The New Retirement Story in Italy (27) By Peter de Kuster with Falco Valkenburg What is a Dream Job for You? Your Mission? You know -‐ if you’re considering a dream job – that the push toward a dream career is not just about how you spend your working hours. It’s about meshing your work life with your deepest sense of yourself. It’s about having work that matches your values, that feeds instead of exhausts you, that doesn’t require you to leave your priorities at home and check your heart at the door. When we imagine a dream job, we imagine a job where we are fully ourselves, in which our hearts and minds are equally engaged. This engagement is what people feel on a Test Drive Your Dream Job. And once they reconnect with that deepest sense of self, few are willing to return to the status quo.
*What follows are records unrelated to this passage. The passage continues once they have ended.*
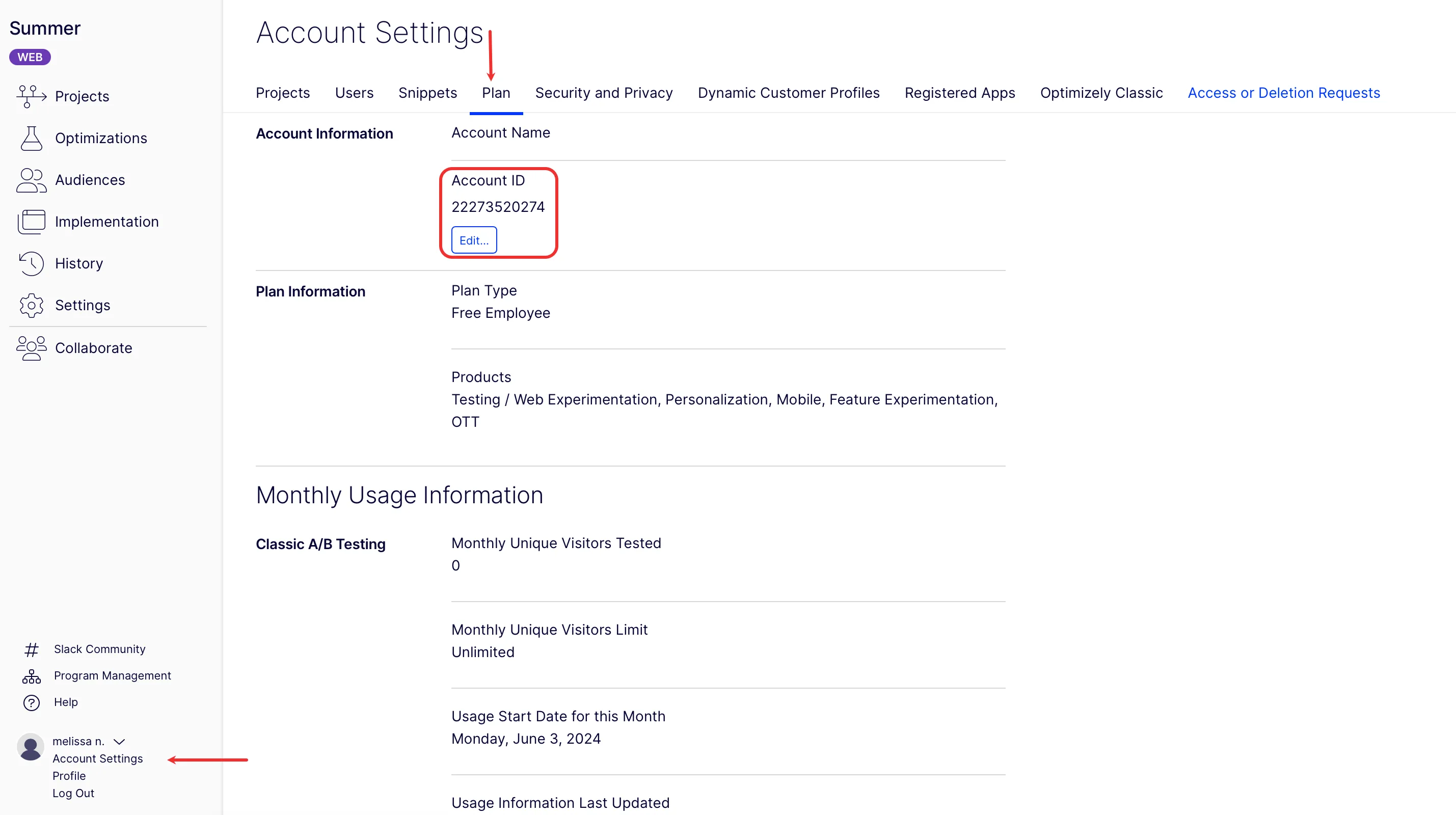Open the Help question mark icon
1456x815 pixels.
tap(32, 702)
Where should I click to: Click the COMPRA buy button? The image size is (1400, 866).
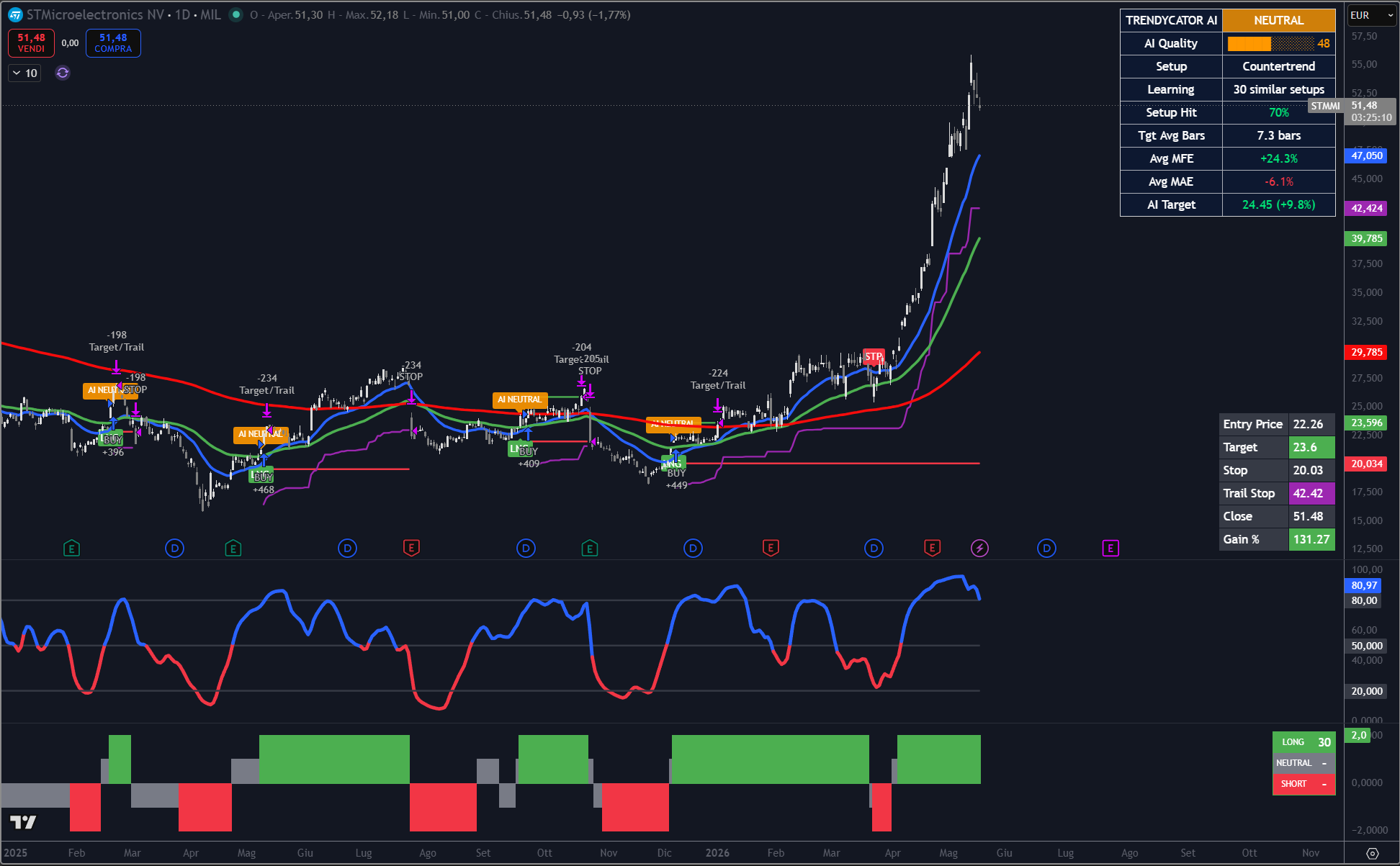coord(113,43)
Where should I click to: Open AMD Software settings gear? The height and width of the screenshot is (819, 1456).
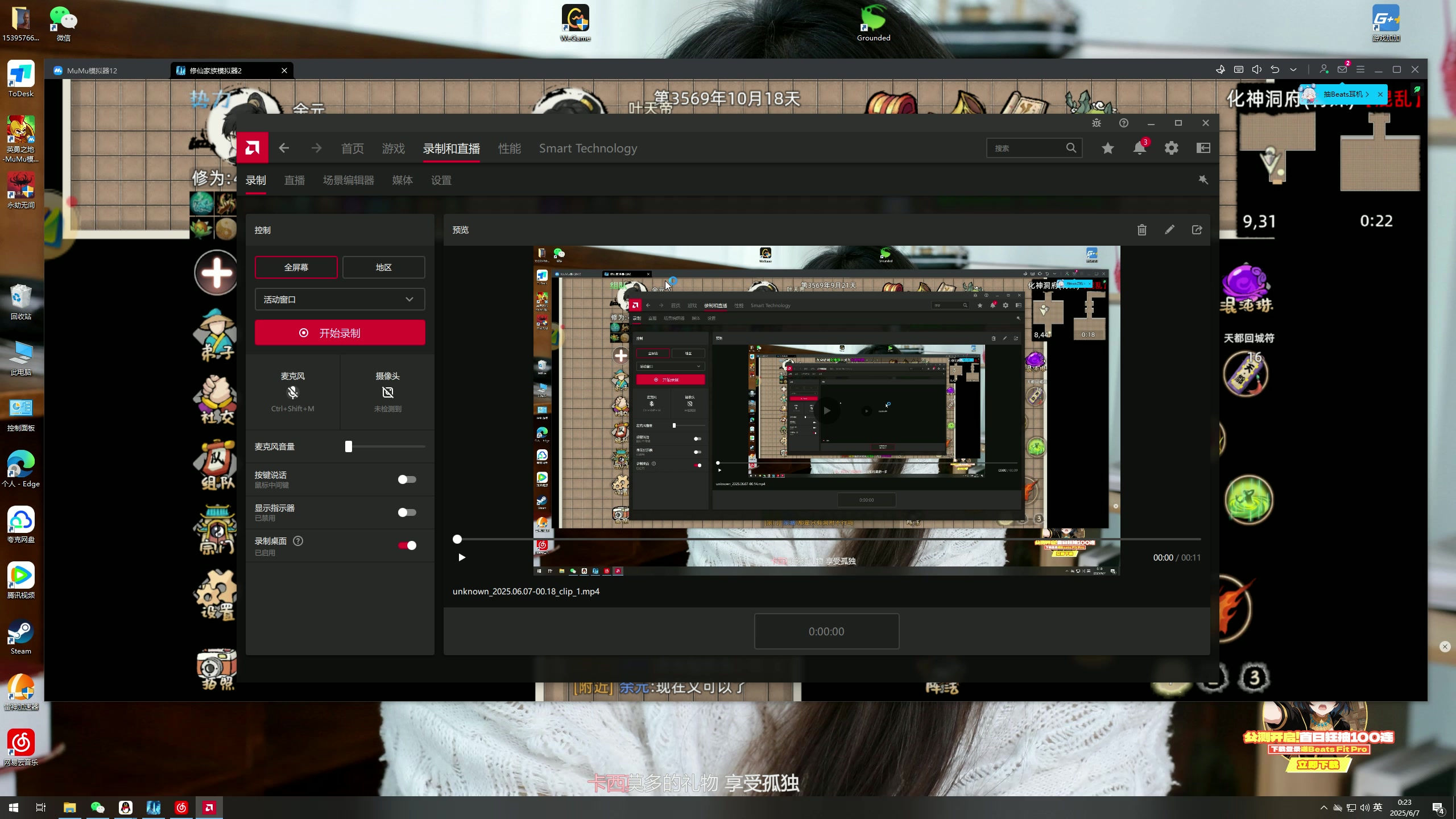tap(1171, 148)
Which of course brings up the next question; what happens after the Test Drive Your Dream Job? You go; you fall in love with a career; you leave fired up to work in your chosen field…and then what? Sure, you had a great couple of days, weeks, months; sure, you know what you want to do – but there’s a whole other story between wanting and making it happen. And when you look to that story it’s full of house payments, car payments, bills for the kids, food bills, health care, … How exactly do you take the next step?. How do you move towards your mission. As Cecilia Bartoli does all her career. The question is its own answer. You take the next step. The next small step. The biggest surprise for people who find or create their dream job is that it doesn’t have to happen all at once. It doesn’t have to be an all-‐or-‐nothing leap from security in the unknown. Instead, it can be a series of small steps
that you take only as you feel ready. Sure, there are the few really bold (or independently wealthy) Dream Job Hunters who cut the ties to their previous careers and hurl themselves full-‐time into new ones. But most people take it more slowly. They continue at their current jobs while transitioning gradually into the dream. They do research, they write a business story, they figure out how to begin their new career without taking on more risk than they can handle. Some go to school to get more training. Some dedicate a period of time to paying off debt and building savings so they’ll have funds for their new careers. Some find work in the new field while they put together a business of their own. The path and the timeline vary from person to person; what they all have in common, though, is the passion and the inspiring story to move ahead.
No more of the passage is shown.